= Matthew Restall =

American Mayanist (born 1964)

Matthew B. Restall (born 1964) is a historian and author of over forty books. His work focuses on six areas of specialization: the Spanish Conquest era in America; Aztec (Mexica) and Maya history; the history of colonial Mesoamerica, primarily Yucatán but including Mexico, Guatemala, and Belize; the historical African diaspora in the Americas; the history of Christopher Columbus and what he calls Columbiana; and the history of popular music.

As a prominent ethnohistorian, he is a member of the New Philology school of colonial Mexican history and the founder of a related school, the New Conquest History. He is the Edwin Erle Sparks Professor of Latin American History and Anthropology, and Director of Latin American Studies at the Pennsylvania State University. He is a former president of the American Society for Ethnohistory (2017–18), a former editor of the Ethnohistory journal (2007–17) and of The Hispanic American Historical Review (2017–22), and editor of the book series Latin American Originals, and co-editor of the Cambridge Latin American Studies book series.

==Biography==
Restall was born in a suburb of London, England, in 1964. He grew up in Copenhagen, Madrid, Caracas, Chicago, Tokyo, and Hong Kong, but was schooled in England from the age of eight, spending a decade in the English boarding school system (at Marsh Court in Hampshire and then at Wellington College), before going on to receive a BA degree, First Class with Honors, in Modern History from Oxford University in 1986. After a brief stint working in the art business in Los Angeles, he enrolled in the University of California, Los Angeles, earning an MA in 1989 and a PhD in 1992, both in Latin American History, studying under James Lockhart. After holding teaching positions in Texas and in Boston, he took up a tenured post at Penn State University in 1998.

In the last thirty years, Restall has published 24 books (41, counting revised and translated editions) and almost a hundred essays and articles. His books have been published in seven languages. Seven are available as audiobooks. His best-known books include Seven Myths of the Spanish Conquest—listed as one of the twelve Best History Books of 2003 by The Economist, available in five languages, and published in an updated edition in 2021—and When Montezuma met Cortés: The True Story of the Meeting That Changed History (HarperCollins, 2018), which won the 2019 Conference on Latin American History's Howard F. Cline Memorial Prize for best book or article "judged to make the most significant contribution to the history of Indians in Latin America."

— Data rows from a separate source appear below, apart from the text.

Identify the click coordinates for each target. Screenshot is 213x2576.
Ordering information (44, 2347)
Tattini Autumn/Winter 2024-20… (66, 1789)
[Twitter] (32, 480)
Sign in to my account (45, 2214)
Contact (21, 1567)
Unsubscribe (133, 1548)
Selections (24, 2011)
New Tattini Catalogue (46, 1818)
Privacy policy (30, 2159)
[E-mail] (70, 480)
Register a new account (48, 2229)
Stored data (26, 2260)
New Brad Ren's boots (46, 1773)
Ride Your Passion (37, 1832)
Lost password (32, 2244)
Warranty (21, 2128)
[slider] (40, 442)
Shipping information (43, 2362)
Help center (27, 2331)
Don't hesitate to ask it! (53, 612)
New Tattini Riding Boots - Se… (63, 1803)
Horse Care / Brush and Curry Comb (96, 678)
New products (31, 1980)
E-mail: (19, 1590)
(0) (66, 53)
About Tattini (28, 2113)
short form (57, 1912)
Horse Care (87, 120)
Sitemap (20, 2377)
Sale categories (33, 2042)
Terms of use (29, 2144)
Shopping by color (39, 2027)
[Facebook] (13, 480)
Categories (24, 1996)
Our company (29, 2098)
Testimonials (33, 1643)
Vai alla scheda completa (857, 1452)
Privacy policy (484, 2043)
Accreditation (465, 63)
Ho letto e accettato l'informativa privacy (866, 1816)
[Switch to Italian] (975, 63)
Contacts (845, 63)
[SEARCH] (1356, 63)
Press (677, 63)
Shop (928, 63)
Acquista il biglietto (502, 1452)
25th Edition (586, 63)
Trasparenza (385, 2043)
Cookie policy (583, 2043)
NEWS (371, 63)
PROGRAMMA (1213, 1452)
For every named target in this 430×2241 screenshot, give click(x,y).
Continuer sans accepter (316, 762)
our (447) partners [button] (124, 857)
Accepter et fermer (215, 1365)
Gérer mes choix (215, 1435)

His other books include The Maya World: Yucatec Culture and Society, 1550-1850 (1997), Maya Conquistador (1998), Invading Guatemala (with Florine Asselbergs, 2007), Latin America in Colonial Times (with Kris Lane, 2011; 2nd edition, 2018), The Conquistadors (with Felipe Fernández-Armesto, 2012), and Return to Ixil: Maya Society in an Eighteenth-Century Yucatec Town (with Mark Christensen, 2019). His book The Black Middle: Africans, Mayas, and Spaniards in Colonial Yucatan won the Conference on Latin American History's 2009 prize for best book on Mexican history. Restall has written three books with art historian Amara Solari: The Maya (2020, in Oxford’s Very Short Introductions series), The Maya Apocalypse and its Western Roots (2021), and The Friar and the Maya: Diego de Landa and the Account of the Things of Yucatan (with Solari as well as John F. Chuchiak and Traci Ardren, 2023), which also won the Conference on Latin American History prize for best book on Mexican history.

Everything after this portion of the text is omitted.